_To be done_
(a) In the forum thread about a noisy generator on a bowfishing boat, list each thing Hick-From-Hell says they actually did with the generator box, in the order given.
(b) In the forum thread about a noisy generator on a bowfishing boat, which two brands does Hick-From-Hell say they will buy next time?
(c) Write the next post in the forum thread about a noisy generator on a bowfishing boat, picking up after Hick-From-Hell's reply.

_Selected excerpt_
** BEGIN **
# Question about Generators and stability issues



## goliad (Jul 14, 2008)

Alright,
When I started building my bowfishing boat I had found a old 3000 to run it and it is OLD and loud.
Now that the boat is in its final stages I want to make it quiet insted of anoying.
Anyone know and ways of dampining the noise without overheating the gen?
Also my boat is not very wide so I need a way of getting more stability so we dont rock it with a simple moment, 
Gracias, 
Goliad


----------



## Hick-From-Hell (Mar 18, 2008)

I made a box to go over mine and leave the back open. I had 3 computer fans blowing air into the box and the first night out the generator overheated. I just stopped using the box it isnot worth wrecking the generator to me. Next time I will buy a honda or yamaha.
** END **
Interface element records
** BEGIN **
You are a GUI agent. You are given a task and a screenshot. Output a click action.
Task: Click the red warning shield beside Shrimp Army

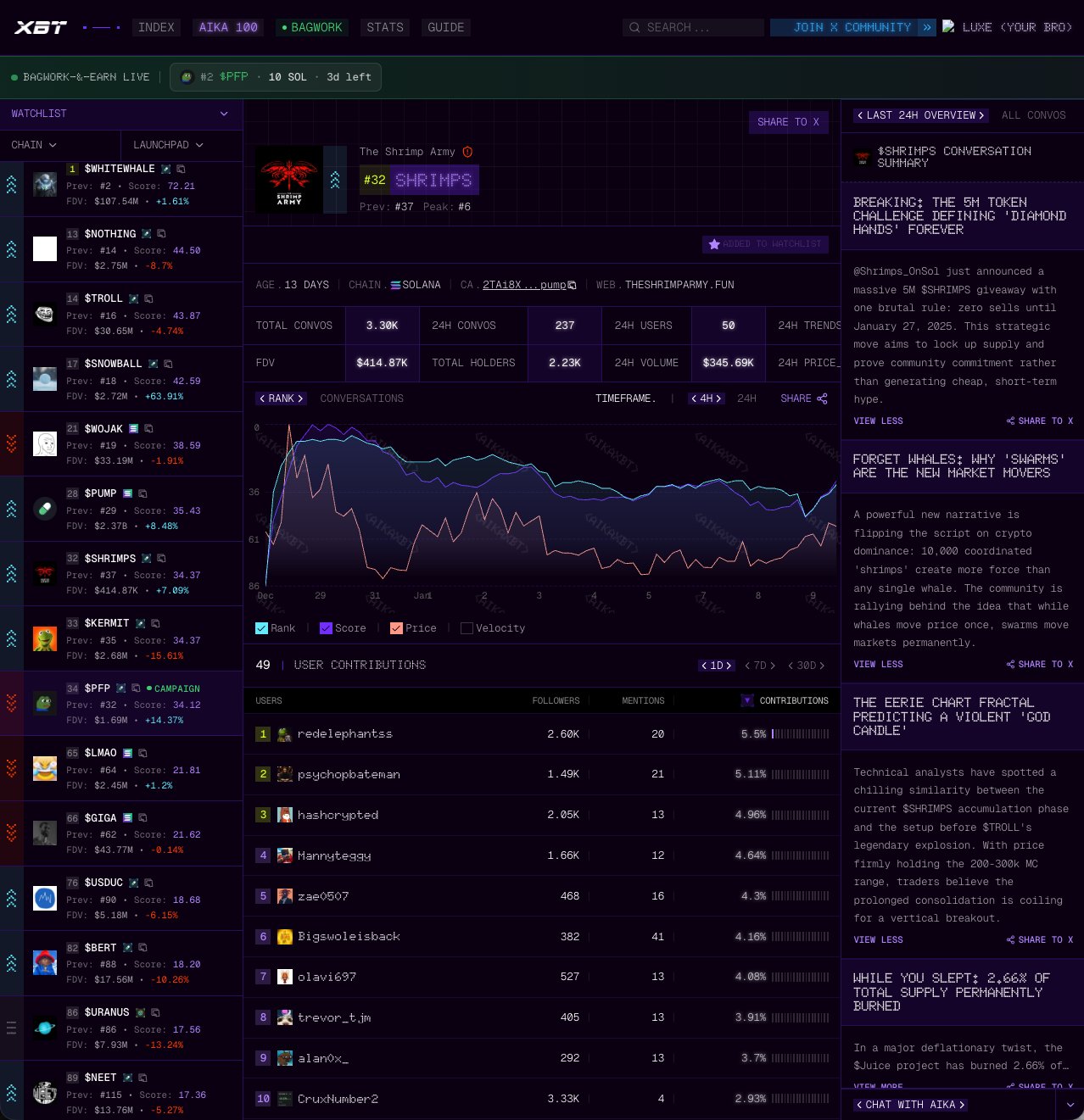[x=467, y=152]
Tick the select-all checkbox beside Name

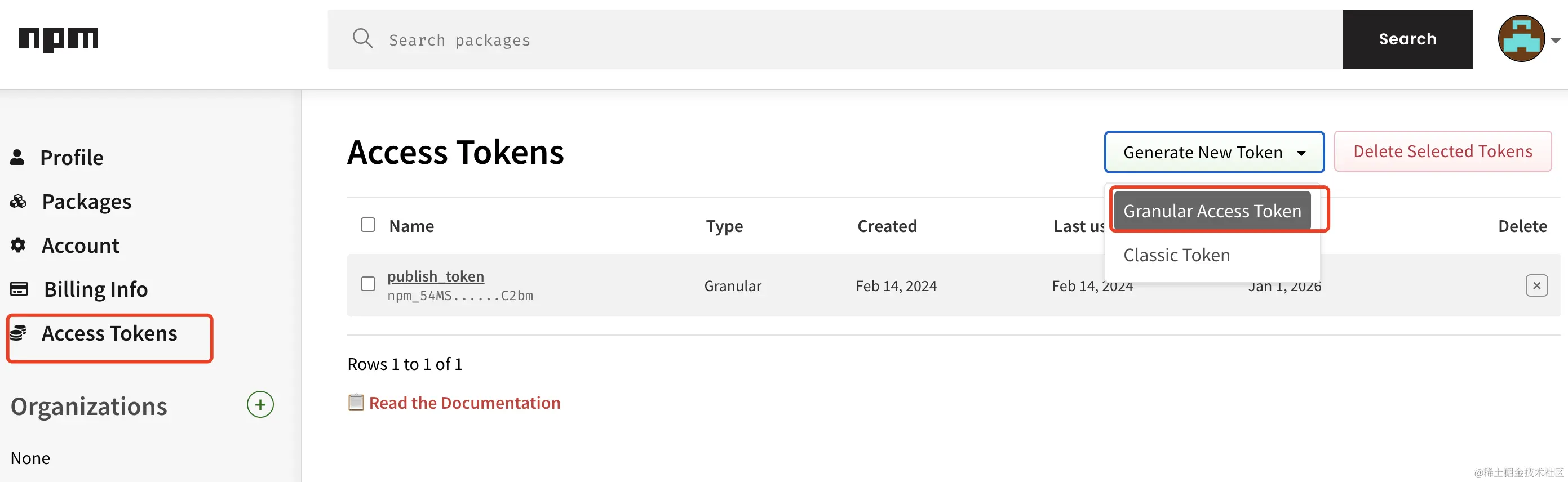(367, 225)
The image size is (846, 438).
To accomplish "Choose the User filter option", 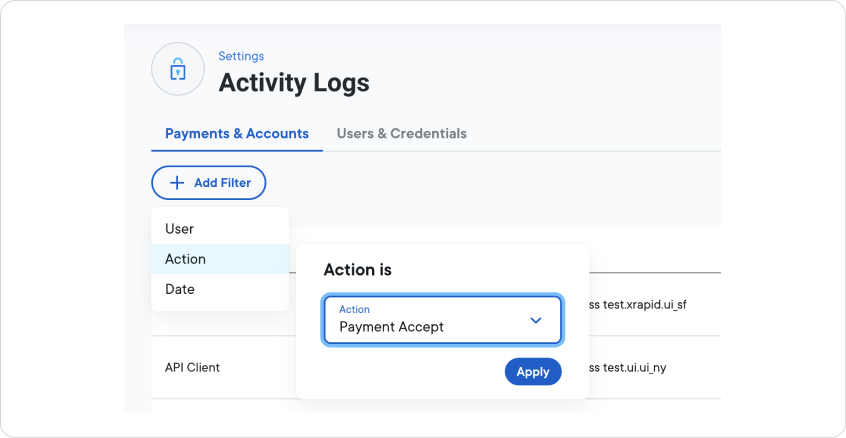I will [180, 229].
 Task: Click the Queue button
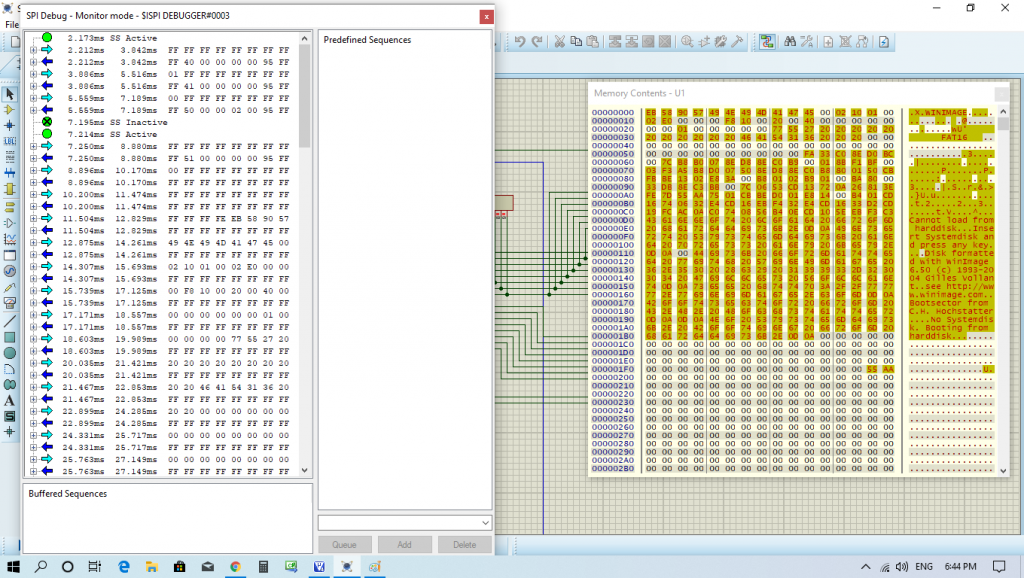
** END **
_Answers for the tasks_
(a)
1. Made a box to go over the generator.
2. Left the back of the box open.
3. Had 3 computer fans blowing air into the box.
4. Stopped using the box after the generator overheated the first night out.

(b) Honda or Yamaha.

(c)
----------



## goliad (Jul 14, 2008)

Thanks,
I just wanted to see what other people used.
I was at Nationals for archery this weekend and saw a 3000 watt honda going but I could hardly hear it, I wanted one so bad until I found out the price.
Keep em coming but Ithink I will have to stick with it being loud.
i'll post my step by step building process on my boat when its complete


----------



## carp_killer (Nov 24, 2006)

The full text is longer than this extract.